What is the SMILES notation for (1S)-N-[[2-[(2-methylphenyl)methoxy]phenyl]methyl]-1-phenylethanamine?
The canonical SMILES for (1S)-N-[[2-[(2-methylphenyl)methoxy]phenyl]methyl]-1-phenylethanamine is Cc1ccccc1COc1ccccc1CN[C@@H](C)c1ccccc1.
What is the InChIKey of (1S)-N-[[2-[(2-methylphenyl)methoxy]phenyl]methyl]-1-phenylethanamine?
The InChIKey is BYYRBZCHTKAQDC-IBGZPJMESA-N. The full InChI is InChI=1S/C23H25NO/c1-18-10-6-7-14-22(18)17-25-23-15-9-8-13-21(23)16-24-19(2)20-11-4-3-5-12-20/h3-15,19,24H,16-17H2,1-2H3/t19-/m0/s1.

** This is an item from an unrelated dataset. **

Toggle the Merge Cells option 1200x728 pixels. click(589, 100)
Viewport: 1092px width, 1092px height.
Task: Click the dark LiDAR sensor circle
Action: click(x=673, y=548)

What are the key properties of (1S)-N-[[2-[(2-methylphenyl)methoxy]phenyl]methyl]-1-phenylethanamine?
(1S)-N-[[2-[(2-methylphenyl)methoxy]phenyl]methyl]-1-phenylethanamine has a molecular weight of 331.46 g/mol, XLogP of 5.42, 7 rotatable bonds, 1 hydrogen bond donors, and 2 hydrogen bond acceptors.
Where does this data come from?
All data for (1S)-N-[[2-[(2-methylphenyl)methoxy]phenyl]methyl]-1-phenylethanamine is sourced from PubChem (CID 51990570), the world's largest open chemistry database maintained by the National Library of Medicine (NIH).